**Problem description:**
The word "agent" turns up on some lines of this data; say how many, and give no other text.
[Start of section]
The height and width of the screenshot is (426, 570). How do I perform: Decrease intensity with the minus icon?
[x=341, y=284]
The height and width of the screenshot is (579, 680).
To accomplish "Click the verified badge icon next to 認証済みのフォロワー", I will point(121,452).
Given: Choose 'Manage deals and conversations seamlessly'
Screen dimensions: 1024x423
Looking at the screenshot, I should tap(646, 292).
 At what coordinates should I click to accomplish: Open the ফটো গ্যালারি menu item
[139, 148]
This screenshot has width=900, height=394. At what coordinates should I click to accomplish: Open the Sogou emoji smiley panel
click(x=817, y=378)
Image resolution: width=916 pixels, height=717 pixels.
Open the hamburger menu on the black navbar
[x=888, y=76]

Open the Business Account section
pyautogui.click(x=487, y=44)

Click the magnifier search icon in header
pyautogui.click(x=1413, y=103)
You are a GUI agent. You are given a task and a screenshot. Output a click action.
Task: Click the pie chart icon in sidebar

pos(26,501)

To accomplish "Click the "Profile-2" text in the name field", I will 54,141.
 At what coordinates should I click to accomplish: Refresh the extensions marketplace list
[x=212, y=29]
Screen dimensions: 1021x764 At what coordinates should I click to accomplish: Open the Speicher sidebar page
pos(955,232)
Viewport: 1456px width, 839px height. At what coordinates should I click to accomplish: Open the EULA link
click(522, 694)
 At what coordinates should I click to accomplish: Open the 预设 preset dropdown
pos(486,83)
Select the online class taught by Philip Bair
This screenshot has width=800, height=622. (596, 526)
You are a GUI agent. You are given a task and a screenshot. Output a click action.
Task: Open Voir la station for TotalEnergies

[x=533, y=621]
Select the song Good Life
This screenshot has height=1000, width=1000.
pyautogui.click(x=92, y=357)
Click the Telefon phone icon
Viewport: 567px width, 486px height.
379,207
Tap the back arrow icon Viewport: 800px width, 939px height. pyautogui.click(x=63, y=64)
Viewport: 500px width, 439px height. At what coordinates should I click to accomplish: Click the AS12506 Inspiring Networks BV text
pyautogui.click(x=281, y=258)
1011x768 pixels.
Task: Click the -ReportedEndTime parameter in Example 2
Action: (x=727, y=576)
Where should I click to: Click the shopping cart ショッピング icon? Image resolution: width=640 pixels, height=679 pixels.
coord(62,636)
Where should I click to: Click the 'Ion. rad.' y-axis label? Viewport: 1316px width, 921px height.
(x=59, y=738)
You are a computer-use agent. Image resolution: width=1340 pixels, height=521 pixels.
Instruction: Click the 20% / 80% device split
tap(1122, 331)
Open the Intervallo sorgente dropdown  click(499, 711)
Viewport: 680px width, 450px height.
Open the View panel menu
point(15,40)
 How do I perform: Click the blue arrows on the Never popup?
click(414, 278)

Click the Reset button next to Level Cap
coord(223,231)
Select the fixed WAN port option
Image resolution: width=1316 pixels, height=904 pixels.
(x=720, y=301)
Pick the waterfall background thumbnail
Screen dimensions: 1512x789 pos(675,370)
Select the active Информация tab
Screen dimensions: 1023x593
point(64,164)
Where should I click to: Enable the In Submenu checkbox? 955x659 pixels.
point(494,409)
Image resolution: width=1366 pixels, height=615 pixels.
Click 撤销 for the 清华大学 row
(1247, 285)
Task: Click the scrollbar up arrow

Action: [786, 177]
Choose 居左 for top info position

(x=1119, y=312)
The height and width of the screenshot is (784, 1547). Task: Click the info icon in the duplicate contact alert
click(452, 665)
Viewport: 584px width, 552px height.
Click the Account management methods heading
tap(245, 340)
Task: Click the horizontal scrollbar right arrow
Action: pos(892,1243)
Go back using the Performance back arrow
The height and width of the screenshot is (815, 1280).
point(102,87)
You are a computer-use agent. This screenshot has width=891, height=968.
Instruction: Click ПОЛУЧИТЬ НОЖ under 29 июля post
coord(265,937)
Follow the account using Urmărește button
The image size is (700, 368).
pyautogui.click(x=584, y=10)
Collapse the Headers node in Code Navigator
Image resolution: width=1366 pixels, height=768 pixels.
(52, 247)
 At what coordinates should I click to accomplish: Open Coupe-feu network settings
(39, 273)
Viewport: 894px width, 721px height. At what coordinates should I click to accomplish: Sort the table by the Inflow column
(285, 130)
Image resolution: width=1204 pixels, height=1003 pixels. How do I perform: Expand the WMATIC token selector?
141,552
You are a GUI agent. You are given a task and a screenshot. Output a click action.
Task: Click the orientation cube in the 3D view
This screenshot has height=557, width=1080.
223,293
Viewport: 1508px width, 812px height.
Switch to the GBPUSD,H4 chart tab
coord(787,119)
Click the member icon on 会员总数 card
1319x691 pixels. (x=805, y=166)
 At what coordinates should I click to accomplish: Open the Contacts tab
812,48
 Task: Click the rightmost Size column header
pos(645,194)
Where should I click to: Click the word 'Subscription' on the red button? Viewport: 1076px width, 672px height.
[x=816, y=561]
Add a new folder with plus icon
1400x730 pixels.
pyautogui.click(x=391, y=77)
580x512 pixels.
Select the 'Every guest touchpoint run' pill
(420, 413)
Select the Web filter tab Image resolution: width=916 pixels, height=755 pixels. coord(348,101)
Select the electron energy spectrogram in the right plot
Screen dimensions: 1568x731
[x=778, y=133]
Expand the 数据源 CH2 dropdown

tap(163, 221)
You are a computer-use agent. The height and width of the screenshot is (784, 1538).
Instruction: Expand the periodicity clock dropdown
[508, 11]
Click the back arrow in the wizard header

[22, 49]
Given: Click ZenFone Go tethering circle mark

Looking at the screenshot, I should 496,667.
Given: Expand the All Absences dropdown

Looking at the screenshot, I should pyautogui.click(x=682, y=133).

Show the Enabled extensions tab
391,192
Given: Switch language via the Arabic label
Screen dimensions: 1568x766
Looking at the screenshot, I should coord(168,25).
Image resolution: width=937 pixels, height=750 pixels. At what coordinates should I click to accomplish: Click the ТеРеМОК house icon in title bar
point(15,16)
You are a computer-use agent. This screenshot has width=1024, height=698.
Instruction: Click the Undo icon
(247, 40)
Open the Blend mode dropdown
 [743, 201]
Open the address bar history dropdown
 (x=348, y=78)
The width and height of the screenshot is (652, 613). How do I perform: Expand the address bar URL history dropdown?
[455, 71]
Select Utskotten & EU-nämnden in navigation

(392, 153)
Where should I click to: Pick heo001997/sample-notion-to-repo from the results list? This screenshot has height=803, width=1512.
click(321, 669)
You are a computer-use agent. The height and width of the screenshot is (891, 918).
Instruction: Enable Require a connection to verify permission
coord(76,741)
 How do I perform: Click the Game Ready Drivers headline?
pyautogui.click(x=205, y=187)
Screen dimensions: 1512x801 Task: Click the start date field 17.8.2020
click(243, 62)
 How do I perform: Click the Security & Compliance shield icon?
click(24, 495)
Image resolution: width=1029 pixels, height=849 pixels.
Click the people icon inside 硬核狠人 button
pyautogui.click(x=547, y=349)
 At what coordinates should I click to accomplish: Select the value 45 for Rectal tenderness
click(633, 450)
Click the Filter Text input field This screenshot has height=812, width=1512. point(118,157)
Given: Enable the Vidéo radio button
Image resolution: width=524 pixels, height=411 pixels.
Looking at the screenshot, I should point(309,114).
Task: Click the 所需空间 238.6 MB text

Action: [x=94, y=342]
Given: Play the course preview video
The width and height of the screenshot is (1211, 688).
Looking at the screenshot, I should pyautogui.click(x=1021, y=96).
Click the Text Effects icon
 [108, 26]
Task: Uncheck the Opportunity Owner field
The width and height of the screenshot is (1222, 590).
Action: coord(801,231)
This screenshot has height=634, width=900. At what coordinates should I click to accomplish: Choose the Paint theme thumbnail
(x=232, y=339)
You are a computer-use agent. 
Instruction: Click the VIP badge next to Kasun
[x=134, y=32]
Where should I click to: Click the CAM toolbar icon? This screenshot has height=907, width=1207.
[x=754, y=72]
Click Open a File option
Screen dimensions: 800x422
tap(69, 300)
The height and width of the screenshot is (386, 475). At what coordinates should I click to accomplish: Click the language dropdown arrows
[End of section]
**Result for this exercise:**
9